During those remarkable years when Indian students were flocking to U.S. colleges, acquiring skills and reputations that eventually made them the highest earning ethnic group in the U.S, the two governments were doing their damnest to destroy the relationship. Many in both governments still don’t know any better, although it is the government in Delhi that is drifting closer into dangerous waters, led by a captain without the strength to curb odd ministers running their own foreign policy. The reasons the U.S. government didn’t like Delhi in those years lay chiefly in Indira Gandhi’s bizarre attempt to enter the nuclear club in 1974, and of course the CIA’s mischievous assessment that India was a Soviet ‘ally’. The end of the cold war and George Bush’s nuclear deal should have flattened those hurdles, once and for all. The hurdles are gone, but ending a bad relationship is not the same as getting into a new one. Manmohan Singh’s courageous and tenacious performance in Parliament on the nuclear deal saw Indian political leadership at its best. The U.S. government’s worldwide arm twisting to get India the NSG waiver, demonstrated what a super power can do, when it stretches itself for a friend. Since then it’s been all downhill.
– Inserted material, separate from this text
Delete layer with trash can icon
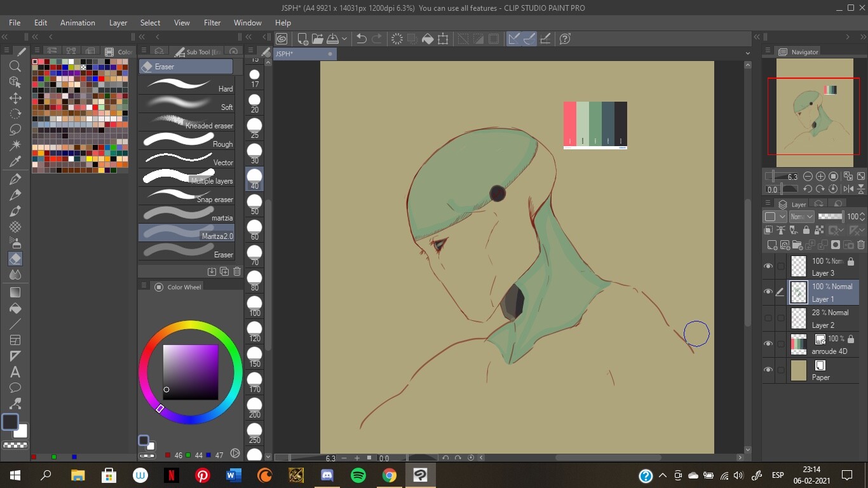 click(x=861, y=245)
France and Russia have got the civil nuclear contracts, after the U.S. did the heavy lifting. Russia has been given the fifth generation fighter contract after the U.S. promised 100 GE 414 jet engines for India’s collapsed jet fighter project. Despite the government’s directive to all ministries to crank up the agenda for President Obama’s visit, a huge hole was created by Antony’s Ministry of Defense which is facing in a different direction. The Ministry believes that the Communications Security Agreement (CISMOA) is a devious and deliberate American plot to eavesdrop on Indian communications, as if the National Security Agency in Washington has no other means to achieve the same objective. The Logistics Agreement would have been hugely beneficial to the navy and air force to extend their reach, using U.S. assets worldwide. It was an agreement that the PLA would have paid billions for. Reciprocal facilities for unpopular U.S. wars could always have been turned down in special circumstances as Turkey did in 2002.The Indian MOD has shut the Indian armed forces off from advanced world technology by refusing to consider both. The U.S. President’s visit was eventually carried off by President Obama and Michelle Obama’s hugely effective public posturing, and some heroic behind the scene actions by corporate India and the U.S.-India CEO’s forum. Even so, the French and the Chinese signed an equal if not larger clutch of business deals with India. The President of the U.S. has a limited charter, unlike New Delhi, where there are Ministers for Coal, steel, petroleum, water, fertilizer, shipping, airlines, roads etc. So New Delhi has not yet grasped the essentials of the new world that it has to live in.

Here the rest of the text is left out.